Devon residents warned of tick bite risk
PUBLISHED: 10:51 28 March 2017 | UPDATED: 10:53 28 March 2017
Devon County Council’s public health team is warning people to be ‘tick aware’ as they get out and about in the countryside, due to the risk of health problems including Lyme disease.
The advice comes during Tick Bite Prevention Week, a UK public health and awareness campaign to inform the public about the different ways to prevent tick bites.
Tick bites can be a serious problem and in many cases can be harmful, causing infections that can lead to serious health problems. Around 3,000 people each year are affected by Lyme disease in the UK.
Ticks are found in moist areas of dense vegetation or long grass in woodland, grassland, moorland, heathland and some urban parks and gardens. They can be found throughout the year, but are most active between spring and autumn.
Dr Virginia Pearson, Devon’s director of public health, said: “Ticks are something many pet owners are already aware of, and know how to deal with, but as many of us take to the moors, woodlands and coastal paths to enjoy our beautiful scenery and fresh air, we are more likely to come into contact with ticks, and need to be aware what to look for.
“Ticks are tiny spider-like creatures and are found in woodlands, parks and gardens. They are most prevalent in late spring, summer and autumn.
“Lyme disease is a bacterial infection which is transmitted by tick bites. Often the only symptom of Lyme disease is a rash, which gradually spreads from the site of the tick bite.

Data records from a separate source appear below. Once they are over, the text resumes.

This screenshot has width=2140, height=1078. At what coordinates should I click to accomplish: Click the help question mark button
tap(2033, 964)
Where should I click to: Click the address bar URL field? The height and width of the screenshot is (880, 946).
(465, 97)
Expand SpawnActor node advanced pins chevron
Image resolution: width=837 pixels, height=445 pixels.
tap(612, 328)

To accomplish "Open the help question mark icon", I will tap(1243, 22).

“The rash can cover a large area and last for weeks if left untreated. Some patients may also have flu-like symptoms.
“If left untreated more serious symptoms may develop in the following weeks or months.
“Lyme disease can be treated successfully with antibiotics and early treatment usually clears the rash within several days and helps to prevent the development of complications. More serious symptoms also respond to antibiotic treatment.
“There is not yet an effective vaccine against Lyme disease so tick awareness, avoidance of tick infested areas if possible, the use of appropriate clothing in areas where ticks are more common and early removal of attached ticks remain the most important prevention measures people can take to protect themselves and their families.”
Public Health England’s advice to minimise the risk of being bitten by an infected tick, is to:
Wear appropriate clothing (a long sleeved shirt and long trousers tucked into socks). Wear light-coloured fabrics, as it is easier to see ticks against a light background.
Consider using insect repellents, such as DEET-containing preparations.
Inspect skin frequently and remove any attached ticks. Ticks can be very small - look for something as tiny as a freckle, or a speck of dirt.
At the end of the day, check again thoroughly for ticks, especially in skin folds.
Make sure that children’s head and neck areas, including scalps, are properly checked - a shower or bath after returning from a tick-infested area helps to reduce risk.
Check that ticks are not brought home on clothes.
Check that pets do not bring ticks into the home on their fur.